Avrupa Projesi Ukrayna için bir tehditti. Batılıların dünyayı “ütopyaya” çevirme arzusu sınırları kaldıracak, ülkeyi batılı elitlerin emellerine uygun hale getirecekti.

Milliyetçi Ukrayna projesi ise Arestoviç’e göre Ruslardan bile tehlikeliydi. Ukrayna doğası gereği çok kültürlü bir yapıydı ve etnik temelli bir milliyetçi yapı ülkeyi parçalanmaya götürecekti.  “Biz ülkemizdeki Rusları dışlarsak onlar Rusya’ya gitmezler, Rusya’yı buraya getirirler” dedi Arestoviç.

Ona göre batının kendilerine çok katkısı olabilirdi ama kendilerini kandırmamaları gerekiyordu.
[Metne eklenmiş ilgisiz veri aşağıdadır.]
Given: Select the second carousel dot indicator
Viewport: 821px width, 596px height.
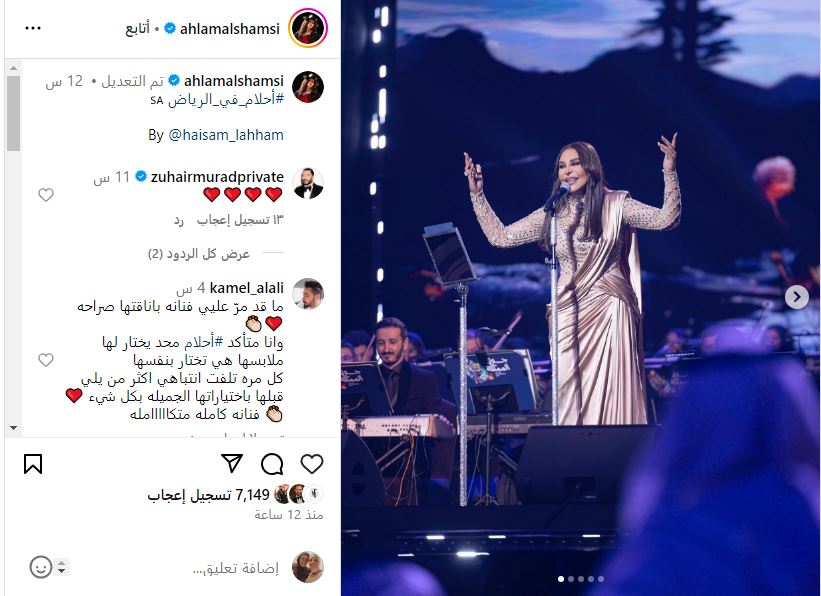Looking at the screenshot, I should [x=571, y=579].
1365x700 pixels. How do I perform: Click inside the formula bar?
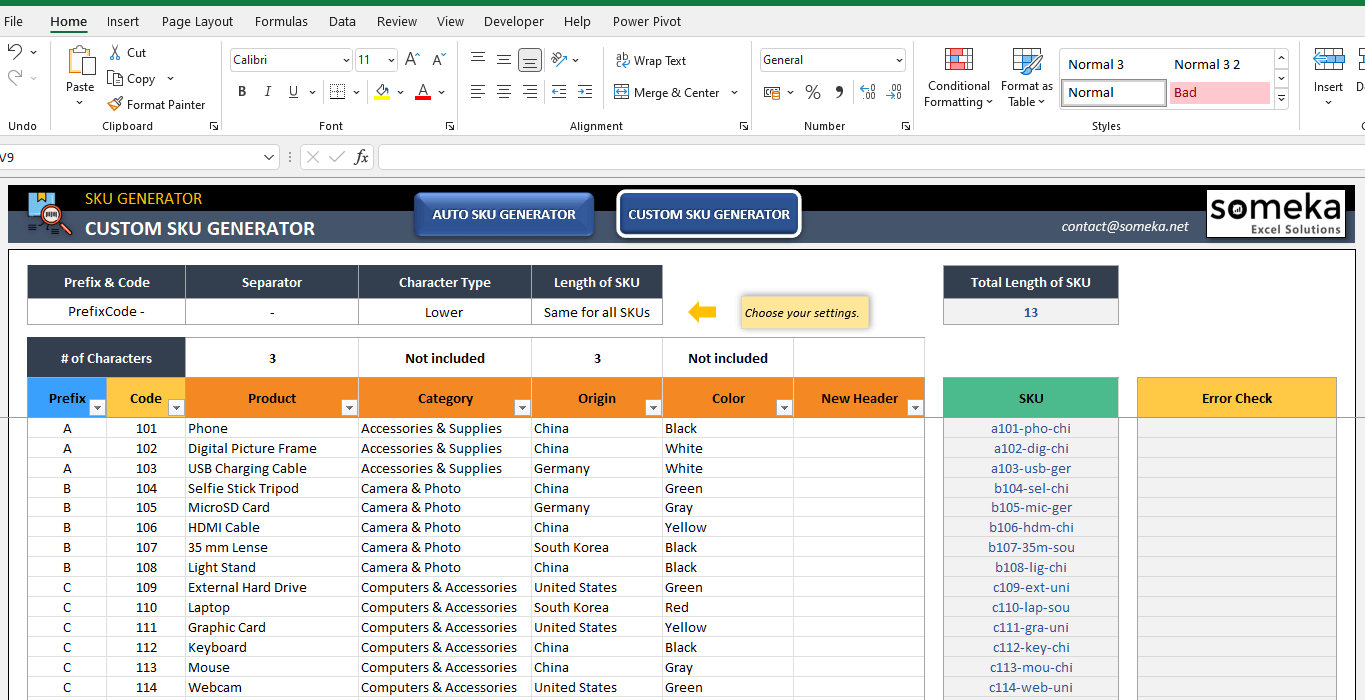700,157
Batının bir “Polonya’yla daha uğraşacak hali yoktu”. Bu nedenle Ukrayna’nın kendi yolunu çizmesi gerekiyordu. Batının terk ettiğini düşündüğü eski tip Liberalizm’e ve Ukrayna’nın kültürünü koruyabilecek muhafazakar değerlere sahip çok kültürlü bir ulustan bahsediyordu. Kısacası Arestoviç, ABD’nin kuruluş değerlerine yakın bir ulus inşa etmek istiyordu.

Arestoviç’in vizyonunu takip eden 1.6 milyon takipçisi var. Youtube’da hem savaşla ilgili hem de felsefi tartışmalarını izleyicilerine sunduğu videoları var. Kendisi bazı noktalarda Zelenski’den bile popülerleşti. İstifası sonrası kendi politik kariyerini kovalayacağına dair işaretler verdi. Tabii savaş devam ederken normal politik bir yarış söz konusu olamaz.

Bir çoklarına göre Ukrayna’nın bugüne kadar başarısı Zelenski’den ziyade Arestoviç’e ait. O yokken Ukrayna’nın ne kadar doğru kararlar vereceğini ise izleyip göreceğiz.